▶ **Request 1**
Can you reproduce the records from the line containing "Where should I" through the end of the records, without changing anything?
▶ **Request 2**
How would you go on with the account of Bert Meijer's organic chemistry lecture from the point where it stops?

▶ **Article**
The science is over my head, I'm a reporter not a chemist, after all, but I do understand why it's fun to attend a lecture given by Professor of Organic Chemistry Bert Meijer. He follows his students' line of thought, makes a personal comment now and again, and twenty minutes into every lecture hour he holds an intermezzo. But what he chiefly does is present the fundamentals of organic chemistry as often as he can in new and different ways. Repeat, repeat, repeat.

The students (roughly eighty second- and third-year chemistry students, the odd BMT student) have arrived on time, after all Bert Meijer starts at 9.45 a.m. sharp. They aren't reaching for a laptop, but for pen and paper. This is their twelfth lecture on organic chemistry. “A regular basic course, but it has to be said one of the finest basic courses in chemistry,” according to Meijer.

Today he's talking about molecular design and retro-synthesis. His first sentences are about the chemist Wöhler who synthesized urea in 1828. In rapid tempo, he runs through the first 150 years of carbon chemistry.

Yellow card

Not five minutes have passed before he interrupts himself. “Hey, hey, hey,” and he points with his stick to a student. “Yellow card.” During the next two hours the student doesn't glance at his telephone again. Nor does Meijer have to ask for his students' attention.

Records from a dataset
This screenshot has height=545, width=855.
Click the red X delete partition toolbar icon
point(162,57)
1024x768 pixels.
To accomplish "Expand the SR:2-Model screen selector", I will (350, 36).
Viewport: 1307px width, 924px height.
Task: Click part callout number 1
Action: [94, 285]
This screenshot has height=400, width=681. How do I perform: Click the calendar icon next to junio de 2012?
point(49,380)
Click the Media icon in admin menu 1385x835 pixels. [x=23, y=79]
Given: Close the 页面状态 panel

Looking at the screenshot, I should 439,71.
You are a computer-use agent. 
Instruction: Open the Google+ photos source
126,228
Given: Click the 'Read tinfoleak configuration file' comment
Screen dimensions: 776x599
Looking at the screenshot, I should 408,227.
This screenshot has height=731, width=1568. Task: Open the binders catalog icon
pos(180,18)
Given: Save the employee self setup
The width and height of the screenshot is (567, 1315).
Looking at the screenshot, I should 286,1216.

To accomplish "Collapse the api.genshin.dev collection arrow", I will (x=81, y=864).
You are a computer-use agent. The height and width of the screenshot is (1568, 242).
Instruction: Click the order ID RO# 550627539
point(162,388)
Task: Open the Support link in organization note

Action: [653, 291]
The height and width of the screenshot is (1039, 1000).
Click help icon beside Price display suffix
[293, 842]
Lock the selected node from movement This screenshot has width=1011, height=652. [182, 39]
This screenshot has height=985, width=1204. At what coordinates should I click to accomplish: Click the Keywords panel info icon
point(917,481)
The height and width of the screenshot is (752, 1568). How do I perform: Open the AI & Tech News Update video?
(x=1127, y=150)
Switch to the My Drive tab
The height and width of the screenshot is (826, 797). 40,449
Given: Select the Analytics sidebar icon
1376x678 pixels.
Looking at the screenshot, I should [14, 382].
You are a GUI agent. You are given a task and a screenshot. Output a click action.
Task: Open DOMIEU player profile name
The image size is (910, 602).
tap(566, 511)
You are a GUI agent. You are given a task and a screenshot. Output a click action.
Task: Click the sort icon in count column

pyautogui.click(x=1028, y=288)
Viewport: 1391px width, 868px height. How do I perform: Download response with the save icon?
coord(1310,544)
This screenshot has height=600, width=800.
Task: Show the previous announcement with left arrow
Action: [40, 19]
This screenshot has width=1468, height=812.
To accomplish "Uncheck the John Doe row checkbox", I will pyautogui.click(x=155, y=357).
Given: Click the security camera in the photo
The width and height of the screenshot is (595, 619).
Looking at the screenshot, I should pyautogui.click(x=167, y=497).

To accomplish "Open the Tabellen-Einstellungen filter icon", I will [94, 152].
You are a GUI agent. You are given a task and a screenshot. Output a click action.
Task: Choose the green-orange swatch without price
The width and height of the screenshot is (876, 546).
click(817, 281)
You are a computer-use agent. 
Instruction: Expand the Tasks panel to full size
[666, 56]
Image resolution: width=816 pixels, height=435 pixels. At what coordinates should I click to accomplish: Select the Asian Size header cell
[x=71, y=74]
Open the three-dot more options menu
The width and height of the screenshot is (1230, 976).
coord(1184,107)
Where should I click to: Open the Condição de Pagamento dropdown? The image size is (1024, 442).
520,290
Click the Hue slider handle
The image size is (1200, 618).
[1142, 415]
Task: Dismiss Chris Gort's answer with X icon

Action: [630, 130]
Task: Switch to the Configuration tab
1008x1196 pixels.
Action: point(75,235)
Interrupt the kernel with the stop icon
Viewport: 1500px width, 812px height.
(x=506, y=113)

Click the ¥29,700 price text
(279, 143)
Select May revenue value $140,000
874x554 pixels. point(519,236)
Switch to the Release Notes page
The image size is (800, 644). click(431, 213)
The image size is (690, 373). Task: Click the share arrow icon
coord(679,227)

▶ **Exercise answer 1**
Where should I click to: Open the Condição de Pagamento dropdown? The image size is (1024, 442).
520,290
Click the Hue slider handle
The image size is (1200, 618).
[1142, 415]
Task: Dismiss Chris Gort's answer with X icon

Action: [630, 130]
Task: Switch to the Configuration tab
1008x1196 pixels.
Action: point(75,235)
Interrupt the kernel with the stop icon
Viewport: 1500px width, 812px height.
(x=506, y=113)

Click the ¥29,700 price text
(279, 143)
Select May revenue value $140,000
874x554 pixels. point(519,236)
Switch to the Release Notes page
The image size is (800, 644). click(431, 213)
The image size is (690, 373). Task: Click the share arrow icon
coord(679,227)

▶ **Exercise answer 2**
Then he tells his audience the aim of this lecture. Today is all about retro-synthesis. “In a retro-synthetic analysis you disassemble a molecule and you try to synthesize it by reviewing how you broke it down. Step by step, or in bigger chunks. How is this molecule constructed?”

He gives an example involving an acid and asks the students a simple question. The room is silent. Meijer gives some encouragement. “You know this from a previous lecture.” Cautiously, a guy gives an answer, but only the start of an answer because it's Meijer who heads the ball into the net.

The lecture is in English, but just once he goes off piste: “A quick aside for the Dutch speakers among us: scheikunde is about the kunde (skill) of het scheiden (separating) components.”

Artificial Intelligence

Meijer is a visionary who likes to tell his students how chemistry is going to develop. “I am too old to use artificial intelligence, but you are going to see AI being used in retro-synthesis within the next ten years. Make sure you learn about it. Don't miss that boat.”

He is critical of some parts of the otherwise excellent textbook his students are using. “The way retro-synthetic analysis is presented in your book there is dumb. At any rate, ignore this first section. Don't use this. I can't stand how it is described here. Please pay attention to my explanation instead.”

Precious little material comes out of the blue. Meijer repeats himself and places new information in a context. “What you have learned so far about substitutions, additions and eliminations in synthesis was quite simple. Today we'll go into it in more detail.”

Intermezzo

The professor who has bagged the Nagoya Gold Medal of Organic Chemistry brings current events into his lecture. “I saw on the Dutch evening news this weekend that a molecular spray has been added to the tear gas used by the police in Paris. A week later, with UV rays, the molecules can still be seen on the rioters, even if they have washed their hair. Very expensive stores also use this spray.”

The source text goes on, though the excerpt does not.